I recently photographed Omaha’s New Year’s Eve fireworks for the second year in a row. I also did the Fourth of July fireworks for the past few years. I love shooting the shows, and I thought I could pass along a few tips to help you get more out of your own fireworks photos.
The most important piece of advice I can offer is to bring a tripod. Fireworks photos work best as long exposures, and there is no way you can hold a camera still that long. I always look at my old fireworks photos to see how I shot them the year before. Generally, I take a 10-second exposure. That allows for the you to capture the light trail of the firework going into the air, plus the following explosion. This time frame will have two to three volleys of fireworks that provide a nice mix of color and size. This works most of the time for me, until the grand finale, when the number and rate of fireworks increase rapidly and it becomes too much for a 10-second exposure.
As for my other settings, generally F-stop is around F8-F11 and my ISO around 50. How do I decide on these numbers? I assure you it isn’t random.
Let me explain how by tying it in with my final piece of advice. Don’t just photograph the fireworks in the sky. Frame it with some context.
For the Fourth of July, I pick an angle that shows part of the downtown Omaha skyline. During this last New Year’s Eve, I wanted to show the beautifully decorated Gene Leahy Mall in conjunction with the fireworks. My goal was to create a postcard of what the mall looked like during holidays while also displaying the fireworks.

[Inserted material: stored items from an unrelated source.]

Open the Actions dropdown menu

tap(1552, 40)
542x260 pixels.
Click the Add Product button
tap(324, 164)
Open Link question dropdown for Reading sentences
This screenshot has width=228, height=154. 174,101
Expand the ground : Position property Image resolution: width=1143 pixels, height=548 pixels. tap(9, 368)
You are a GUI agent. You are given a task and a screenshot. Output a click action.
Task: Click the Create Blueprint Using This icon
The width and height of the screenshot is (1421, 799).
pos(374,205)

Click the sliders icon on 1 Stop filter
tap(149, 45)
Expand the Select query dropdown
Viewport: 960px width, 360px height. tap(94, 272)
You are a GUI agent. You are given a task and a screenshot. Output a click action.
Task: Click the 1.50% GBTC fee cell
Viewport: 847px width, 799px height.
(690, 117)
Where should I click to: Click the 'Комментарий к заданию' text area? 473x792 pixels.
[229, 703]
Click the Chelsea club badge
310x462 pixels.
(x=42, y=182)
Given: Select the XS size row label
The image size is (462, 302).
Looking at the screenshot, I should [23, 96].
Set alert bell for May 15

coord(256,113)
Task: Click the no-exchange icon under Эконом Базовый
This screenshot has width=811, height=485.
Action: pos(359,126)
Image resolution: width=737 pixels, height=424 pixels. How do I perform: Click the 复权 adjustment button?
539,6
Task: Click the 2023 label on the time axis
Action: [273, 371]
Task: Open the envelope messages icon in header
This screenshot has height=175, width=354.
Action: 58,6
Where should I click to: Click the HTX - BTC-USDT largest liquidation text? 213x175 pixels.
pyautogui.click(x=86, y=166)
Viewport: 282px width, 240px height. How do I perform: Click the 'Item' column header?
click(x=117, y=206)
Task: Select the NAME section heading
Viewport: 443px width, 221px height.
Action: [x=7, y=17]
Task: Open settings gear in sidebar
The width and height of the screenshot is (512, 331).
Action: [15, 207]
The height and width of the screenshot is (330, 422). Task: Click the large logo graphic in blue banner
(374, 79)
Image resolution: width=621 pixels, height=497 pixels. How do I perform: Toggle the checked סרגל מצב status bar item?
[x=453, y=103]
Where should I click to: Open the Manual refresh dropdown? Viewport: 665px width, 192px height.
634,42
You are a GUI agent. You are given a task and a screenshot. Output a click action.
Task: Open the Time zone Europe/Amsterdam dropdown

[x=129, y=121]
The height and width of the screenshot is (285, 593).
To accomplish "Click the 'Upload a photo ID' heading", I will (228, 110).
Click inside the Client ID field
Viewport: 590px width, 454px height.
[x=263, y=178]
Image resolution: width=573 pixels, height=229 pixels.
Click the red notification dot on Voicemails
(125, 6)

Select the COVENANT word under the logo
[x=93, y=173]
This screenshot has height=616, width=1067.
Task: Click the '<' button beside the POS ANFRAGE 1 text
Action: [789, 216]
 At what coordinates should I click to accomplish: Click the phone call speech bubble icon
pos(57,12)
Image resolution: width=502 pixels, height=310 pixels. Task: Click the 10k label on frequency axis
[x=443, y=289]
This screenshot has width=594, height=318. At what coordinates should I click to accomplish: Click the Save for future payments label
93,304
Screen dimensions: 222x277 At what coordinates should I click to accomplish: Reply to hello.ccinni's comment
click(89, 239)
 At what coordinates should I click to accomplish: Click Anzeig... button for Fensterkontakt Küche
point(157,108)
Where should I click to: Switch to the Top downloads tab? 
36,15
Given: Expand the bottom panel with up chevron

How does this all tie into exposure? I take a photo before the fireworks start to check the exposure on the foreground (downtown skyline or Gene Leahy Mall lights, for example). I pick how long I want the shutter open for the fireworks (as I said before, 10 seconds has always worked for me). I then find an F-stop and ISO combination that work with the 10-second exposure so my foreground is exposed properly.
I sometimes I try to show the people enjoying the fireworks, too. A 10-second exposure doesn’t always work, as the person you are photographing would have to hold still for that long.